Adrian Martin, The Age (Melbourne)
André Téchiné’s greatest film is a particularly agile and concentrated version of adolescence, one where political awareness, sexual awakening, friendly alliances, and music cues—all in flux—test the boundaries of a small, southwestern French town. François, Serge, and Henri are students at an all-boys boarding school. Madame Alvarez is their most fiercely committed teacher and Maïté, her daughter, hangs out with François when she isn’t studying out of the town’s local branch of the Communist party. Téchiné sets his film around the final months of France’s occupation in Algeria, and each characters’ response to that political and moral test—be it callous indifference or incensed argumentation—is as important as their other instinctual drives: to seduce, self-loathe, or silently watch love fade. A shorter version of Wild Reeds was originally conceived as part of the same TV-film cycle that produced Olivier Assayas’s Cold Water and Claire Denis’s U.S. Go Home.
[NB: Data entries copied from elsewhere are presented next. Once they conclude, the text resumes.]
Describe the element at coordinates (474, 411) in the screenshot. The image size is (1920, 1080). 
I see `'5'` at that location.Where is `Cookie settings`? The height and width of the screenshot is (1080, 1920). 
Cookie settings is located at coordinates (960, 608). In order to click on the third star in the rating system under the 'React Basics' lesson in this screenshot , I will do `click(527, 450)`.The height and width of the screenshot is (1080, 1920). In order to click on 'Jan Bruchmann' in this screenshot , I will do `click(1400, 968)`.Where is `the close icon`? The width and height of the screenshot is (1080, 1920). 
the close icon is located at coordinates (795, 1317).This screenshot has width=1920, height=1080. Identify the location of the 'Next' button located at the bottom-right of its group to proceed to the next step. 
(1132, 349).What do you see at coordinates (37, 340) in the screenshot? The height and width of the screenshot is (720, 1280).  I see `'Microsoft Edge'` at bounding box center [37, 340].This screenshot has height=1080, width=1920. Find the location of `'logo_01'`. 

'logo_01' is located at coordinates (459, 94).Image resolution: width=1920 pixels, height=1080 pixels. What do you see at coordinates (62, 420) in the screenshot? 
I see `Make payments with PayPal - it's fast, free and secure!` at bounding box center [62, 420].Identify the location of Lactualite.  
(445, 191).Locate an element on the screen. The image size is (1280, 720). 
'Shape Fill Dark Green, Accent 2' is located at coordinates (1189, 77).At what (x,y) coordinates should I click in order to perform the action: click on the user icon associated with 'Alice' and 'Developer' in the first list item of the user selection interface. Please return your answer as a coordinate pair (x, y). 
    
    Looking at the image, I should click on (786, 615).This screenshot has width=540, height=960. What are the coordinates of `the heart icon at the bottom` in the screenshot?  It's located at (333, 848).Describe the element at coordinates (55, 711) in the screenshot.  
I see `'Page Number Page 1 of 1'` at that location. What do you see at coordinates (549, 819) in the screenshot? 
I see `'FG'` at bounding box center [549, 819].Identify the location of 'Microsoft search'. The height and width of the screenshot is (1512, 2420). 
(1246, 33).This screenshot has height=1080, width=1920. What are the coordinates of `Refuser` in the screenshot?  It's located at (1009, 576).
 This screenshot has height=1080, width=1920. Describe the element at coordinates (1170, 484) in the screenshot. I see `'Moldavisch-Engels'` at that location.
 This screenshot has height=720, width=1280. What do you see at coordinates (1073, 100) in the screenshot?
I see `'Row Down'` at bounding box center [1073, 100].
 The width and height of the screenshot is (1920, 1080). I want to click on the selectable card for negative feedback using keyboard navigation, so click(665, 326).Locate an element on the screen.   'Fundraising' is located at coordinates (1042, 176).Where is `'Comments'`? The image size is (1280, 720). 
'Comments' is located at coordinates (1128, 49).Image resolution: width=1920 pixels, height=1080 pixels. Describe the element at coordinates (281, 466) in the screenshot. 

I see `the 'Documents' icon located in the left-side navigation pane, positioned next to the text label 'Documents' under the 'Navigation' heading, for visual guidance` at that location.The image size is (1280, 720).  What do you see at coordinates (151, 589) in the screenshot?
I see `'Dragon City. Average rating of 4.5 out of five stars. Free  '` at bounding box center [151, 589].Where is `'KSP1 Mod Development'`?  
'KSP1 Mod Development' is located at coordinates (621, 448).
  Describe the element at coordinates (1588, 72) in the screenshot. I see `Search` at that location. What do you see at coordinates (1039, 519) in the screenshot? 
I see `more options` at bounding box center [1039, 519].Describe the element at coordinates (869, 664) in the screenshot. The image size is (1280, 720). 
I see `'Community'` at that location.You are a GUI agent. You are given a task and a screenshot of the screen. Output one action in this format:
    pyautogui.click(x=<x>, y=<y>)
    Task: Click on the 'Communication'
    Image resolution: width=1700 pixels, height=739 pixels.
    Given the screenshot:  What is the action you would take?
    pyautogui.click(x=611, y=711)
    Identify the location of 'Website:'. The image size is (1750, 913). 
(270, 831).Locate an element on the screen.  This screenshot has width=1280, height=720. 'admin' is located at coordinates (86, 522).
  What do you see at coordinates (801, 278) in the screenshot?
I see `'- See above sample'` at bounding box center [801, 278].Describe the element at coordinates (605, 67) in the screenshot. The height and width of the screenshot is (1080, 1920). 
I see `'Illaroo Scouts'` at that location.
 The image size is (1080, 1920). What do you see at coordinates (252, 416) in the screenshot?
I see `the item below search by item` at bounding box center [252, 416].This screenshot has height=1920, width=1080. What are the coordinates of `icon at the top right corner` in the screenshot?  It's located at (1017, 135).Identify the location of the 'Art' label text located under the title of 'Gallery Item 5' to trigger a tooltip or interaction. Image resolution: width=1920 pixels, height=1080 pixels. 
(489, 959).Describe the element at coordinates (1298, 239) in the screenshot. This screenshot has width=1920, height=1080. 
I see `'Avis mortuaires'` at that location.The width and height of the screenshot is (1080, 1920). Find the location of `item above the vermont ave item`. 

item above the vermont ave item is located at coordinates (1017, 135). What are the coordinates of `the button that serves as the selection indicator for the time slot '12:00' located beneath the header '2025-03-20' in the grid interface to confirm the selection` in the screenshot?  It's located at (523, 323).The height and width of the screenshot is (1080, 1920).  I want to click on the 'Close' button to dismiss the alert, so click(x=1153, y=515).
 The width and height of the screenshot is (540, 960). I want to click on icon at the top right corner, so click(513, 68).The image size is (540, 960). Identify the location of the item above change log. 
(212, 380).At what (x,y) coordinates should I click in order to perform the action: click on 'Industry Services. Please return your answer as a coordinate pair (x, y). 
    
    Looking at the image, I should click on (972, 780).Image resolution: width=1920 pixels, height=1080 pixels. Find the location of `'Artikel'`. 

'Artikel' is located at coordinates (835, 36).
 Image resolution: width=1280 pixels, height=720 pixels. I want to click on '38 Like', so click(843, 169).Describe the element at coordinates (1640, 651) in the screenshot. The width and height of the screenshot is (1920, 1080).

In French with English subtitles
Restored DCP courtesy of Altered Innocence
“Defies all preconceptions … Wild Reeds treats its confused, searching characters with an almost surgical dispassion that turns out to be artful and moving.”
Kenneth Turan, Los Angeles Times
“Using telephoto lenses to bring us close to the characters, Téchiné directs Wild Reeds with an impeccable sense of tempo … The actors seem to find exactly the right internal rhythm for each scene … Certainly one of the year’s best films.”